System.out.println() behavior on surrogate pair char[]


When I execute the code:

char[] c1 = {'a','b'};
char[] c2 = Character.toChars(0x10437);
System.out.println(c1);
System.out.println(c2);

I get:

ab
𐐷

By reading the documentation of Character.toChars, I get that c2 is a char array of size 2, which is the surrogate pair that represents 0x10437 in UTF-16.

What I don't understand is that c1 and c2 are both char arrays of length 2, then how does println know that c1 represents 2 characters ('a' and 'b') while c2 represents only 1 character 𐐷? Why println doesn't recognize c2 as two characters?


Solution

  • The javadoc for Character.tochars(int) states (with my emphasis added):

    Converts the specified character (Unicode code point) to its UTF-16 representation stored in a char array. If the specified code point is a BMP (Basic Multilingual Plane or Plane 0) value, the resulting char array has the same value as codePoint.

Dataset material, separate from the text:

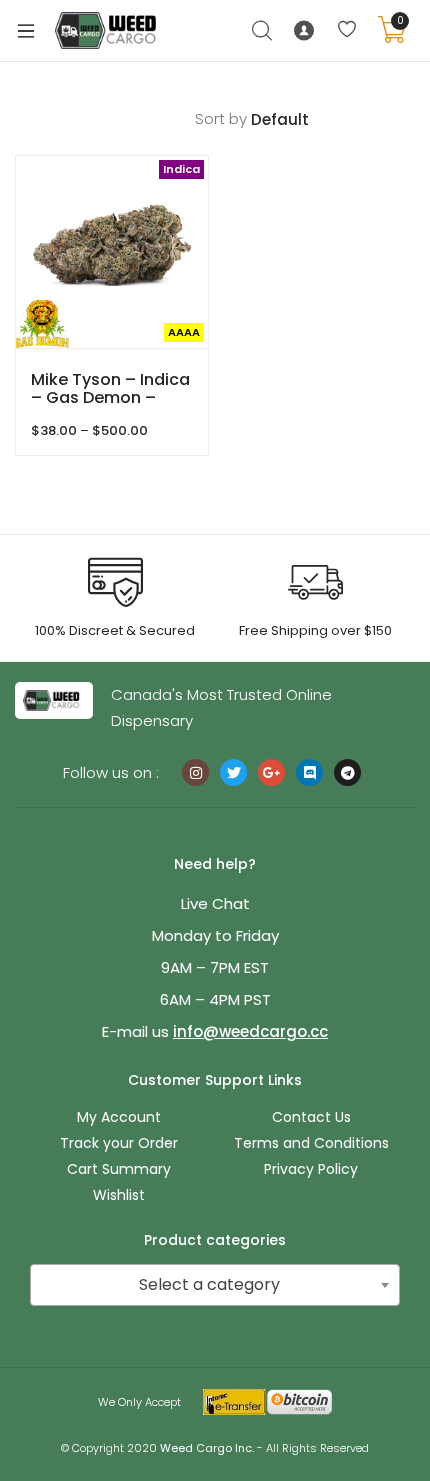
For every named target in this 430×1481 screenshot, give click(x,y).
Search (263, 31)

If the specified code point is a supplementary code point, the resulting char array has the corresponding surrogate pair.

    So, as you point out, your statement char[] c2 = Character.toChars(0x10437); causes the high-surrogate of that code point to be placed in c2[0], and the low-surrogate of the code point to be placed in c2[1];

    You can display the hex values of that surrogate pair:

    System.out.printf("High: 0x%X%n", (int)c2[0]);
    System.out.printf("Low:  0x%X%n", (int)c2[1]);
    

    This is the output from that code:

    High = 0xD801
    Low = 0xDC37
    

    Now println() "knows" to treat those two array elements as a surrogate pair for rendering a single character because surrogate values are in specific ranges:

    • The range U+D800 to U+DBFF is exclusively for high surrogates.
    • The range U+DC00 to U+DFFF is exclusively for low surrogates.

    (Somewhat confusingly, high surrogate values are lower than low surrogate values.) See section 3.8 Surrogates of the Unicode Standard for the rules, but this is the crucial point: "Isolated surrogate code units have no interpretation on their own". So when println() encounters the value 0xD801 it knows that it can only be a high surrogate (and nothing else), and that it must be followed by a low surrogate in the range U+DC00 to U+DFFF. It can then construct a code point from that surrogate pair, and prints the character represented by that code point.

    A lot of confusion arises from the multiple meanings of the word "character" in Java, Unicode and plain English. Generally we think of a one-to-one mapping between some digital character value (i.e. code point) and its visual representation, so the Unicode character U+0077 represents the visual character w, and the Java character (char) 'w'. But in your example, the surrogate pair U+D801 and 0xDC37 do not represent individual characters at all, and they are only meaningful when combined together to form the code point (character) x10437, which is represented by the visual character 𐐷.